Lubna Mohamed Miludi (born c. 1994) is one of four Spanish women known to have traveled to Syria to join the Islamic State of Iraq and the Levant. In 2019, after the territorial fall of the ISIL caliphate, she resurfaced. She has been repatriated to Spain and is under investigation for her ties to ISIL.

== Life ==
Miludi was born in Morocco but has Spanish citizenship and comes from a wealthy Muslim family. Before her journey to Syria, Miludi worked as a preschool teacher at a school next to her home in Ceuta. She spoke Arabic and English and was learning sign language at the time of her departure for ISIL territory in Syria. Her mother described her as family-oriented and was surprised when she suddenly left.

She left for Syria alone on November 5, 2015, at the age of 21, flying from Malaga to Istanbul and then traveling across the Syrian border.

After her arrival, Miludi called her parents every ten days. She said she had been recruited online by two British women she identified as Umzara and Umhayar. Police suspected a local woman, a 24-year-old who had been caught escorting another woman to the Moroccan border so the woman could reunite with her husband who was in Syria, had recruited Miludi. Members of the National Police Corps raided their suspect’s home in the El Príncipe neighborhood.

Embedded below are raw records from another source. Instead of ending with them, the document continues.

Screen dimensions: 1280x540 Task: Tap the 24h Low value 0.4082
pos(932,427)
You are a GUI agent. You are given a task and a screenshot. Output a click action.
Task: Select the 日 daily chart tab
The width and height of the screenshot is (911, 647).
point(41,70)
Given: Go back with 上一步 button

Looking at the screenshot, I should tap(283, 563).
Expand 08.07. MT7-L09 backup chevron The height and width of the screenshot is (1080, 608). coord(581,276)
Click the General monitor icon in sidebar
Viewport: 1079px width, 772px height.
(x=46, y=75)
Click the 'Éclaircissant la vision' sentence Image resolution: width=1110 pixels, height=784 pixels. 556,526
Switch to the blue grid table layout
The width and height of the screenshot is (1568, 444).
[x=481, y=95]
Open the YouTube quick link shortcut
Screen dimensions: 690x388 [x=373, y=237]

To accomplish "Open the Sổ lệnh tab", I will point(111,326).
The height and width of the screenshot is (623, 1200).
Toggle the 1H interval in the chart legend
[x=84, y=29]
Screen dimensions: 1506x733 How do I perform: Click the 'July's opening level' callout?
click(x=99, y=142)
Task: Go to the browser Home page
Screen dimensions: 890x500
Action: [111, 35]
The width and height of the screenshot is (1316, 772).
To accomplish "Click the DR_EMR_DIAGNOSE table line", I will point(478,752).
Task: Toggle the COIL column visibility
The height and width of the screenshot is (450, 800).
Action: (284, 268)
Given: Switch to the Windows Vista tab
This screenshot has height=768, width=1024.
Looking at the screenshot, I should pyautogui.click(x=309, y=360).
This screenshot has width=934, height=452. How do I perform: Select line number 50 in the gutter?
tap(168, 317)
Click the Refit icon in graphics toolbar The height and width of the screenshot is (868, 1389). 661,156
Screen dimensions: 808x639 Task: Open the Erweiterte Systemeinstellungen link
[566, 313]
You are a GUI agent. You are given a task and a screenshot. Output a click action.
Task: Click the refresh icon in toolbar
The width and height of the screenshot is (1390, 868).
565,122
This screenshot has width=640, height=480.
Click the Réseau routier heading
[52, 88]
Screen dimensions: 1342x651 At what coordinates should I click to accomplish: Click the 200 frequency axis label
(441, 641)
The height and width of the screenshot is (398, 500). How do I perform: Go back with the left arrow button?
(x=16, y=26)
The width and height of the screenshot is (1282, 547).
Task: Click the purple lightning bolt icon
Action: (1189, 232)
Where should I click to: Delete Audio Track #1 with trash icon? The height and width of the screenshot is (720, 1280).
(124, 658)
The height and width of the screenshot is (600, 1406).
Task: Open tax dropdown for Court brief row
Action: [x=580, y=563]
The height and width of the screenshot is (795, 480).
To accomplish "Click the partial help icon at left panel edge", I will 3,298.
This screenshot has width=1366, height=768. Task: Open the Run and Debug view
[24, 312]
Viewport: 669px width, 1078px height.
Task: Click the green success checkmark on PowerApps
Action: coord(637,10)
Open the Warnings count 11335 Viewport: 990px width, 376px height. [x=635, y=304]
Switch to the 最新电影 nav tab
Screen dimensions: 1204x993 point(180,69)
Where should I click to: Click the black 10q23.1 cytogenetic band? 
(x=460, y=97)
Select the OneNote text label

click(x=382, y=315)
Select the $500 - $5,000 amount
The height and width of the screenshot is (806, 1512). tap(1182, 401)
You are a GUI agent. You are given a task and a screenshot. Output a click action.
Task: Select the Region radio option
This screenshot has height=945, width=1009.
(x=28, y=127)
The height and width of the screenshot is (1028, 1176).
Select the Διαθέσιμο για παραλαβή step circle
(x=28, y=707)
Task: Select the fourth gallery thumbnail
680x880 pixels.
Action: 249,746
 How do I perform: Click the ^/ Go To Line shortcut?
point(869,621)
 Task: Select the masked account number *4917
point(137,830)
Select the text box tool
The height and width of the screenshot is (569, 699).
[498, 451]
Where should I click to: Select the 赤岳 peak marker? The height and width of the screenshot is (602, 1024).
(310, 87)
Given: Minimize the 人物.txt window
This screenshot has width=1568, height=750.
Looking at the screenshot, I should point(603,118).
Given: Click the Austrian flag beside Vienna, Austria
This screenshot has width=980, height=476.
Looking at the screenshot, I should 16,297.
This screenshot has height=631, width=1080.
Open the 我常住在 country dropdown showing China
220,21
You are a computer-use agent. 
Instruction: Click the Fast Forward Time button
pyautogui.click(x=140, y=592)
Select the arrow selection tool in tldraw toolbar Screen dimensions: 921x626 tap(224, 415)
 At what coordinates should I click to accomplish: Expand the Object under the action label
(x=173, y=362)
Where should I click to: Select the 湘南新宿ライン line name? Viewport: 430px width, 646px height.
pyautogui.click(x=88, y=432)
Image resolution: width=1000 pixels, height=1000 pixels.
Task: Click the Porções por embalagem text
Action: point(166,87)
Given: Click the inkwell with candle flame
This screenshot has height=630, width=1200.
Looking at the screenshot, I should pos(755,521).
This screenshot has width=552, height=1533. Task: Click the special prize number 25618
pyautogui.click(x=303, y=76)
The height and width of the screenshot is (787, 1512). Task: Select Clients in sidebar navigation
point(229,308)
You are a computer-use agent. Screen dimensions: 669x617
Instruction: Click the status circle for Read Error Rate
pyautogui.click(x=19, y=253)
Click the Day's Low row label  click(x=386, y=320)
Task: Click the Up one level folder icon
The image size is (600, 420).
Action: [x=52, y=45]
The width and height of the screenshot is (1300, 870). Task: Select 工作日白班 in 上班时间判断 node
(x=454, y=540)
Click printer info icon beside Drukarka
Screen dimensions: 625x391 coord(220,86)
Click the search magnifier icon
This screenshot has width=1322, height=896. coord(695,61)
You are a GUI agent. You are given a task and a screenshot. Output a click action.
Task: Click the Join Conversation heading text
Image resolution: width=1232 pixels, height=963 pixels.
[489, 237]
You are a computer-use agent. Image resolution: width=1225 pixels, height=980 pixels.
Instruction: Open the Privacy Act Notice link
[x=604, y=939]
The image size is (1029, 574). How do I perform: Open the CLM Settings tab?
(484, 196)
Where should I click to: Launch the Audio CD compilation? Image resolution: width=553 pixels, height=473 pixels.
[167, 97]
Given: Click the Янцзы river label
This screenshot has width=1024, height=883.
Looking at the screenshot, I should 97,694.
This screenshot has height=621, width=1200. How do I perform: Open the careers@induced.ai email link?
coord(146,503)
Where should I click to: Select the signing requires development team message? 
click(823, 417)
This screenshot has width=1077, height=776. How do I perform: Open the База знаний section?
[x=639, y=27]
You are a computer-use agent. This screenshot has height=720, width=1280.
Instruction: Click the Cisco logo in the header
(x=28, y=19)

She told El Mundo that she had met Miludi before but had only ever talked to her about common household matters.

Miludi told her mother that coming to Syria had allowed her to study the Quran, something she had long wanted to do, and that she was taking Quranic studies classes. She said she wanted to "help the little children who have been orphaned because their parents died fighting the Jihad." She told her parents she did not plan to marry, but she did marry an ISIL fighter who was a French citizen, and they had a son. She and her husband were strangers when they married, but Miludi assured her parents it was not a forced marriage.

In the spring of 2019, after ISIL's territorial last stand in Baghuz, Miludi surfaced in the Al-Hawl refugee camp. She stated she had lived with her husband on the outskirts of Aleppo. She denied having ever seen or heard of the Yazidi women ISIL kidnapped and enslaved. She did not have any contact with Yolanda Martínez Cobos or Luna Fernández Grande, two other Spanish women who joined ISIL. Her husband was eventually killed in a bombing.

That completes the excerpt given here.